Quentin Tarantino Already Has Ennio Morricone Scoring His Next Movie, Whatever It May Be
We don't know yet what Quentin Tarantino's next movie will be, but we now have some idea of what it might sound like. Composer Ennio Morricone, who previously worked with Tarantino on Django Unchained and The Hateful Eight, has revealed that he's planning to reunite with Tarantino for a future project. Though it's not clear if even Morricone knows what that is at this point. More about the ongoing Quentin Tarantino Ennio Morricone collaboration below.
Morricone spilled the beans in a chat with Deadline:
Tarantino has already told me that there will be a next movie that we are going to make together. ... I told him that in the future I would like to have much more time. I would like to start working with him even long before in order to have the time to work, to think about the music, and also to exchange more ideas with him about what I am going to score for him. I never ask any director to work with me, but it was Tarantino who told me, 'OK, there will be a next time.'
Tarantino had approached Morricone about the possibility of scoring The Hateful Eight after it had already wrapped shooting. At the time, Morricone would commit only to providing a theme, but as their collaboration went on he wound up doing the entire score after all — his first Western score in 40 years. Morricone explained that he loves the creative freedom Tarantino allows him:
Actually, Quentin Tarantino didn't give me any kind of specific indication. He didn't express any requirements, so this gave me a lot of freedom. But at the same time, it put on me a much bigger responsibility. I was motivated only by the willingness to do better than I had done in the past and to give him a unique score.

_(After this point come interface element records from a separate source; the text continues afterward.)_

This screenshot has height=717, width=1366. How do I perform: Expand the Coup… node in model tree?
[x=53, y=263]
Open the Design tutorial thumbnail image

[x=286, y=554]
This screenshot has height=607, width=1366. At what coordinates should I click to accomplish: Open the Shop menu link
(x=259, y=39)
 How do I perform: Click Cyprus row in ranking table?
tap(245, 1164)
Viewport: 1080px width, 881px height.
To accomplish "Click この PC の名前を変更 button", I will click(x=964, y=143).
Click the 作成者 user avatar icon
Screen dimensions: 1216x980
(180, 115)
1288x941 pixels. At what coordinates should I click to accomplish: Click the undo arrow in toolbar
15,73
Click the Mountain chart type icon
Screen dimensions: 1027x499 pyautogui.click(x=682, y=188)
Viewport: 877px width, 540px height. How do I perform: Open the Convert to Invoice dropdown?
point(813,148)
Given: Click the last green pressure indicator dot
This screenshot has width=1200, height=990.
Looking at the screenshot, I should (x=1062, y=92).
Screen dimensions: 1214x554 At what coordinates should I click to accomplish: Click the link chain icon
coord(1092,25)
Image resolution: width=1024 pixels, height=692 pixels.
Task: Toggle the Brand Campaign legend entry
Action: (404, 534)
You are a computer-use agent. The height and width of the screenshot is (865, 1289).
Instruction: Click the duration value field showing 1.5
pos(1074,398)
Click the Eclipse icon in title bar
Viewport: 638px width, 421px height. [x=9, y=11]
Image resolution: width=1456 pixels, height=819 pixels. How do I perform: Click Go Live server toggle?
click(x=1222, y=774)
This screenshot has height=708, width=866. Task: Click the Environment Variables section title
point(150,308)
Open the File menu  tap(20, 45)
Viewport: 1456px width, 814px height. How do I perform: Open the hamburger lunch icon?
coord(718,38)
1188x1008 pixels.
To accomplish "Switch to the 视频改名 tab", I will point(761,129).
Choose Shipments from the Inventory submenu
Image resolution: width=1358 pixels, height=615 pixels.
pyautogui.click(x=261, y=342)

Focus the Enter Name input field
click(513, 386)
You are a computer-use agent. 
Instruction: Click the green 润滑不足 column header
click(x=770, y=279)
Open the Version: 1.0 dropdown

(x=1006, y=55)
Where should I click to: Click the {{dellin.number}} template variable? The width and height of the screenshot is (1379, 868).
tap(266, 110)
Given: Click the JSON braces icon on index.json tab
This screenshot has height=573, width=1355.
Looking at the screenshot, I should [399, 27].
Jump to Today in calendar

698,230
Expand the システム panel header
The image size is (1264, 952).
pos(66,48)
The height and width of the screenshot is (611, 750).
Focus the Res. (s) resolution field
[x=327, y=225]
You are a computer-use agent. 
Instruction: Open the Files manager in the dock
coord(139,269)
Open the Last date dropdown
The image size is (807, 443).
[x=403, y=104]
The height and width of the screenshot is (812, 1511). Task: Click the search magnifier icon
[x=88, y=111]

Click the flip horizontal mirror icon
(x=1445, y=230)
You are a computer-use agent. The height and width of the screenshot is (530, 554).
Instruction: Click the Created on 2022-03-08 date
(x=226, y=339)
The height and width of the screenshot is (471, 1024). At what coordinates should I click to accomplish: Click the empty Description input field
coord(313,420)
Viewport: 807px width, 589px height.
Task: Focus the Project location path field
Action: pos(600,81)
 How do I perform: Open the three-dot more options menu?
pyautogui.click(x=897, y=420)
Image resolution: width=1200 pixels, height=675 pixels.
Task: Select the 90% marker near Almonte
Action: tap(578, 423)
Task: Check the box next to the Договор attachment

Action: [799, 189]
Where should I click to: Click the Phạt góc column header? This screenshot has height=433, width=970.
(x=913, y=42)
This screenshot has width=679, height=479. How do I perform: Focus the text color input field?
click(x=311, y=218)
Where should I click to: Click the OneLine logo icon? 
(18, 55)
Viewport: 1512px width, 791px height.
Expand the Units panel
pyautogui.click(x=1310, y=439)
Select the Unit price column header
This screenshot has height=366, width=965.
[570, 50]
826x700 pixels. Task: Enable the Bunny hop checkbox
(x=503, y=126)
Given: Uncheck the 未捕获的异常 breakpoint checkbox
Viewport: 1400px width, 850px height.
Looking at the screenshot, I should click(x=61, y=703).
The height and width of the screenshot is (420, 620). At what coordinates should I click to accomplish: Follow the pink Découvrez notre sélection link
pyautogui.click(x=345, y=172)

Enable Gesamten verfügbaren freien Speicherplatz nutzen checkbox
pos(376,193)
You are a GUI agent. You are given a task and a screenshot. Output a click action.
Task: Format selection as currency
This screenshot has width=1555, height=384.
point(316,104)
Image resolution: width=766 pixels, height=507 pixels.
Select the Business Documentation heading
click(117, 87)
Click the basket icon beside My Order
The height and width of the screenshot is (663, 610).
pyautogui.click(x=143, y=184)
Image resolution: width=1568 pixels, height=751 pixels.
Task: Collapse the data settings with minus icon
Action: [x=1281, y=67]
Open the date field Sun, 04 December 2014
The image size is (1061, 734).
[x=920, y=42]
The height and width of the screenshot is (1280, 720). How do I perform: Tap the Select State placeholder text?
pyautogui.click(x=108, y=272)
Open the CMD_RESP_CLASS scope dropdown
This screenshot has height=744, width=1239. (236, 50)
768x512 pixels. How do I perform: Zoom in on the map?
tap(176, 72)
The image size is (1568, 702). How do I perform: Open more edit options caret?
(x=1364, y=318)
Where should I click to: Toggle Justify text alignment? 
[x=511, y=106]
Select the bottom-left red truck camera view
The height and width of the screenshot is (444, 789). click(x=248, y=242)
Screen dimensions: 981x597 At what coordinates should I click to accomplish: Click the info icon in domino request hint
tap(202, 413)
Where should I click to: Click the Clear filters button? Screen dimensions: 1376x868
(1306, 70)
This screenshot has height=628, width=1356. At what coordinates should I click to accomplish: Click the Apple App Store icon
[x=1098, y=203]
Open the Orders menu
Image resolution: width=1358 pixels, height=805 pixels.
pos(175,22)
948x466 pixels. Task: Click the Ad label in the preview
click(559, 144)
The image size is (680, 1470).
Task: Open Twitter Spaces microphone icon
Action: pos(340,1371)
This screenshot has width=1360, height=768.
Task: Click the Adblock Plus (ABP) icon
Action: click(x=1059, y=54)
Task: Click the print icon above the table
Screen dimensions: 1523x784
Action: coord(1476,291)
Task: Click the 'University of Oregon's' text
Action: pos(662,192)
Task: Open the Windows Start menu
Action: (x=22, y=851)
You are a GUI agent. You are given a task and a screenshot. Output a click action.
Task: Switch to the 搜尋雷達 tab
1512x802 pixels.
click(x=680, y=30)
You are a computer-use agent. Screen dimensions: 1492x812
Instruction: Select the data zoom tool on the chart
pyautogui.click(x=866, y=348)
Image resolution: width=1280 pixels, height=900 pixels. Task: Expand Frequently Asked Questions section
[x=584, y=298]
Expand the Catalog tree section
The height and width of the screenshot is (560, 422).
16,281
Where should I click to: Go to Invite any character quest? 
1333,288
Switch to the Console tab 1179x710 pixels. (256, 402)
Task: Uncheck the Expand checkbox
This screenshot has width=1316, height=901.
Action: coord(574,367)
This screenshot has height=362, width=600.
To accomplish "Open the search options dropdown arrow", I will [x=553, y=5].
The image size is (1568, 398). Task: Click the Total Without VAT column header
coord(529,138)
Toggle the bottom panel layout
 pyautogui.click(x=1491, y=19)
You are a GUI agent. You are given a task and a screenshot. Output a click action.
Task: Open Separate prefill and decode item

Tarantino hasn't been shy about his affection for Morricone's work, incorporating some of his earlier pieces in the movies Kill Bill, Inglourious Basterds, and Django Unchained. After the release of Django, Morricone went on public record blasting Tarantino for "plac[ing] music in his films without coherence" and declared that he "wouldn't like to work with him again, on anything." But the pair quickly patched things up. Morricone clarified that he shares "an artistic brotherhood" with Tarantino, and by 2015 they were working together on The Hateful Eight.
The 87-year-old Morricone is one of the most legendary composers in movie history, which makes it pretty shocking that the only Oscar he's taken home so far is an honorary award in 2007. (And here you thought poor old Leo had been waiting a long time for his statue.) He's nominated for the sixth time this year, though, for The Hateful Eight, and it looks like this might finally be his year — he's already picked up the Golden Globe and the BAFTA.
As for what Tarantino's mysterious next effort will be, there are a few possibilities. Not long ago, he teased that he had an idea for a 1930s gangster film set in Australia, and he's still making noises about maybe, someday, making a Kill Bill Vol. 3. He may also finally get around to adapting Elmore Leonard's Forty Lashes Less One, though he's indicated that he might do it for TV instead. Or, knowing Tarantino, it could be some other completely out-of-left-field project that he hasn't even mentioned yet. But with Morricone already on board, our anticipation is only growing.